Thankfully, the US presidential elections have escaped being rigged this time unlike in 2000 and 2004, and Barack Obama is the new President of the United States! Credit must also go to John McCain for playing the race to the elections fairly without attempting to rig any state's votes to win two very-close elections (like Bush, Cheney and their gang of thugs did by rigging the vote in Florida in 2000 and in Ohio in 2004).
I am happy for Americans, although I want them to also realise the enormous pain their jingoism and their governments have caused to Iraqis and non-combatant Afghans in the last five years and to other peoples of other continents in the last five decades. The emotions that are pouring out in support of Obama on his victory is very rare -- see here, here and here.

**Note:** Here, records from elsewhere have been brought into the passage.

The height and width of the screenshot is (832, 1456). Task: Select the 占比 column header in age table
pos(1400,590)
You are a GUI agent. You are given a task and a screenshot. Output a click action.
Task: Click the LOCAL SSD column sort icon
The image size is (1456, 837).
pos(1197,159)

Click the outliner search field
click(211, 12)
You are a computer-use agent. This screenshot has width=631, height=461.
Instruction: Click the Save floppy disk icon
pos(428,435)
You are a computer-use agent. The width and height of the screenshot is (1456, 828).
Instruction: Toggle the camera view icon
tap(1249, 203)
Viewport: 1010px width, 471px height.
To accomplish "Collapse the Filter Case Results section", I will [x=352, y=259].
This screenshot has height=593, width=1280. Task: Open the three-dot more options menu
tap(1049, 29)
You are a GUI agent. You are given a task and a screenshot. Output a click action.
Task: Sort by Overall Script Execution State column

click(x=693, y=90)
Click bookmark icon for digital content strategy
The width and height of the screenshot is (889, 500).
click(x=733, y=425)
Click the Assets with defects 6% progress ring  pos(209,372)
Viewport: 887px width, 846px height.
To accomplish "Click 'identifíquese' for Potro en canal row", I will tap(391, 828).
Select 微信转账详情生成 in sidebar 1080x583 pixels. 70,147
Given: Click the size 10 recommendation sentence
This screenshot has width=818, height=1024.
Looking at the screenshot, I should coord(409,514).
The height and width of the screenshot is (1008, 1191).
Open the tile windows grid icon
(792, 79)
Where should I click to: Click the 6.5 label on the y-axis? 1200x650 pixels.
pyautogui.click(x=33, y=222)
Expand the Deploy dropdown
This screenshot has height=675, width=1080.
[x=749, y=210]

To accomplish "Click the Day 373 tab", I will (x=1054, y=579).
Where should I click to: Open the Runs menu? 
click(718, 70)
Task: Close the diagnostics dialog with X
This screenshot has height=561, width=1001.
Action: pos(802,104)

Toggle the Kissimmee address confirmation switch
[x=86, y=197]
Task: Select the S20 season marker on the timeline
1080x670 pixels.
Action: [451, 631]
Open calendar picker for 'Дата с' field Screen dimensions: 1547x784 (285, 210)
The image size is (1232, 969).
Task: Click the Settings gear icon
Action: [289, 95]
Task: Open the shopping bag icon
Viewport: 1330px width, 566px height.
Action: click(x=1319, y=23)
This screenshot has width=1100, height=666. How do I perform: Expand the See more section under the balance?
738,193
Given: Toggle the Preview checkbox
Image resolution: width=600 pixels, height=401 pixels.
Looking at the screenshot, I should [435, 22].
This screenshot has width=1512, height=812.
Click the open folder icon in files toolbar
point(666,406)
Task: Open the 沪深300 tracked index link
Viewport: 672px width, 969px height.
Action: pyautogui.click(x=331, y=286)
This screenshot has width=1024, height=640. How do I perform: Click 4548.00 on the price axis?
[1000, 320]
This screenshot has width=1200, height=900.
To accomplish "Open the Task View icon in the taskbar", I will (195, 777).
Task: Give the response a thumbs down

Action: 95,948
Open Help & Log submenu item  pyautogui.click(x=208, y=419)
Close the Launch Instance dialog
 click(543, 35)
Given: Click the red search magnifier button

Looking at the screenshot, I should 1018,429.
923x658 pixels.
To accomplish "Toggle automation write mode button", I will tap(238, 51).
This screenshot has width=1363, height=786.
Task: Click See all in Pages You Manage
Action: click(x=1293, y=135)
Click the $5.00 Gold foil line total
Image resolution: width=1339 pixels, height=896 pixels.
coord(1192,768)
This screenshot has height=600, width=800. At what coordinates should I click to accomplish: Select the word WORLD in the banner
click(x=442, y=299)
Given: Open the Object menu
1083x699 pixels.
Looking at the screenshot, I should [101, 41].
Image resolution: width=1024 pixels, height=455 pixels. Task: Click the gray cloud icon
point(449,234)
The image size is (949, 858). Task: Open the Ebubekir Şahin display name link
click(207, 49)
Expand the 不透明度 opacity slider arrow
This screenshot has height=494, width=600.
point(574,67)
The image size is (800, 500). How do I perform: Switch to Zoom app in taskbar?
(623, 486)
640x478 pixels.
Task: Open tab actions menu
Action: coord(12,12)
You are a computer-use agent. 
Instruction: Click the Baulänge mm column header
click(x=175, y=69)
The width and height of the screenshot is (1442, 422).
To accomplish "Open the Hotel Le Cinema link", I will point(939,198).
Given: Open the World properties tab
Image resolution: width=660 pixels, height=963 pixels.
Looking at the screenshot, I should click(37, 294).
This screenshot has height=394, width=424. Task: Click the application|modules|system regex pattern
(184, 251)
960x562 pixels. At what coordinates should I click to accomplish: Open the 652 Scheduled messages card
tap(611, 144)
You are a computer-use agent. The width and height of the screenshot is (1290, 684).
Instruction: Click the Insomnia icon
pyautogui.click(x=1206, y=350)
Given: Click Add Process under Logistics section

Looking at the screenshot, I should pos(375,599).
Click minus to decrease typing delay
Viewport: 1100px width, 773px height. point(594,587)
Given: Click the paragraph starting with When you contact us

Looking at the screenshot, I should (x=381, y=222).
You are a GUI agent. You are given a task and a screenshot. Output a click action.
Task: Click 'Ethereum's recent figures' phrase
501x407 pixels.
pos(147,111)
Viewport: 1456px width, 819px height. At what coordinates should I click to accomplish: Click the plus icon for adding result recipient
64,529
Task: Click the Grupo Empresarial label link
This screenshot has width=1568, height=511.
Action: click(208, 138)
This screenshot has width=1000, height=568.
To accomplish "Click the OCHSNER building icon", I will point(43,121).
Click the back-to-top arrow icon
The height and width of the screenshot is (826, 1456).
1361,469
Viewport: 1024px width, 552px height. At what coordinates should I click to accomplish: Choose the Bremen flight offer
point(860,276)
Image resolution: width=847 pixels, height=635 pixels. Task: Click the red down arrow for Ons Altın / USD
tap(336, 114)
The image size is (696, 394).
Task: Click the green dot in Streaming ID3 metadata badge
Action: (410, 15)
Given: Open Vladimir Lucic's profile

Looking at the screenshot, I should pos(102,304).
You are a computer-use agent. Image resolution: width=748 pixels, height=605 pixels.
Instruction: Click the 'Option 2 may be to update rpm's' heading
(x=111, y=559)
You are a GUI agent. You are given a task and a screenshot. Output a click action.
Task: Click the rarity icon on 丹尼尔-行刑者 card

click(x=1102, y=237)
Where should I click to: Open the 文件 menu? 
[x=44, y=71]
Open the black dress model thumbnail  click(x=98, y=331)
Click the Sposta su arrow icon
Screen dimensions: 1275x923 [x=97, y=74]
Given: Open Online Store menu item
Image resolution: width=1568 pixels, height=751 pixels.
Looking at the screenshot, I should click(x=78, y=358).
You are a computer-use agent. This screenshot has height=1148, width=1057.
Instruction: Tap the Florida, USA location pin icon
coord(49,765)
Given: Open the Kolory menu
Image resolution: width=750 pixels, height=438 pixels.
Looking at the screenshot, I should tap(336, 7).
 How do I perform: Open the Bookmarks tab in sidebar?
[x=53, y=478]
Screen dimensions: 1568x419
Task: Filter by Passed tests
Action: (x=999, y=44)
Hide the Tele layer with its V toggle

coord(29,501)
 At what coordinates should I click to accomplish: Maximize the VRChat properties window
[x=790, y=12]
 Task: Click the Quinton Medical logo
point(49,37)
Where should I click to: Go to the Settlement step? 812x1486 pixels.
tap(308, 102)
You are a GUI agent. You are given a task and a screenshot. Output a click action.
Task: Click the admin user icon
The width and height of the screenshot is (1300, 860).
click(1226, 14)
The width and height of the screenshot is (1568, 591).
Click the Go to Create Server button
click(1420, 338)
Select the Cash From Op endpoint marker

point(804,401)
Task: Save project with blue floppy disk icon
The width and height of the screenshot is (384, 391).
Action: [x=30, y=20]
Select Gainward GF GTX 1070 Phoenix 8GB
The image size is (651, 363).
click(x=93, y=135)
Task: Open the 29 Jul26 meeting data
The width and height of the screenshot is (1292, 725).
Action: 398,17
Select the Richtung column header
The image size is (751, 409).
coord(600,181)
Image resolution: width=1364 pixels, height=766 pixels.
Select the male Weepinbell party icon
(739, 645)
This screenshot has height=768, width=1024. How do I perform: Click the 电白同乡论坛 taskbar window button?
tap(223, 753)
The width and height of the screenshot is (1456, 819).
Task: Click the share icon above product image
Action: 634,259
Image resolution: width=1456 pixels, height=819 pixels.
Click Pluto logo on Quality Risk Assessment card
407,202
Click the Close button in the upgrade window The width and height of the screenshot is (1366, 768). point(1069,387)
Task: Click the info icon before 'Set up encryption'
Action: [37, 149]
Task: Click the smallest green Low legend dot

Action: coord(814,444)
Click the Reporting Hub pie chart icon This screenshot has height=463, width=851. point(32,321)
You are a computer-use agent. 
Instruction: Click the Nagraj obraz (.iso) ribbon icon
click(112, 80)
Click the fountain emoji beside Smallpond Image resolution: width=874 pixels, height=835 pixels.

From Laos in Vietnam, where he presently is, my good American friend, Sean-Paul Kelley, writing in his latest blog post, says it beautifully, "... at long last I sense hope and purpose in America again. We have a military-imperial-national security state to dismantle, infrastructure to rebuild, a financial catastrophe to work through and more. But, this is a victory for all Americans, and all of America. Indeed, the sense of relief across the globe, as I sit and blog in this Laotian internet cafe, is immense. The sense that America is on the road for atoning for the wrongs of the Bush/Cheney era is real. And the world watched us and began the long slow process of growing up. There is hope. And while hope is not a good policy, I'll take it in a pinch."
The new result also makes Barack Obama the first dark-skinned President of the US. It is great. One of fellow contributor-blogger on Sean-Paul's blog has written a very touching post on this aspect. I present below his entire post. But before that I would like to offer a prayer to the universal energy to protect him from racist bigots who could try to assassinate him (there was a plot that was recently revealed).
Here is that post then:
agonist.org/numerian/20081104/lessons_learned_on_the_loading_dock
Martin Luther King brought his campaign for civil rights to Chicago in 1965, giving my father yet another excuse to rail on and on about Negroes not knowing their place. When he was at home he was restricted to the term “Negro” – our mother saw to that – but to the embarrassment of everyone in our family he was allowed to let loose whenever his own parents held a family party with his many brothers and sisters.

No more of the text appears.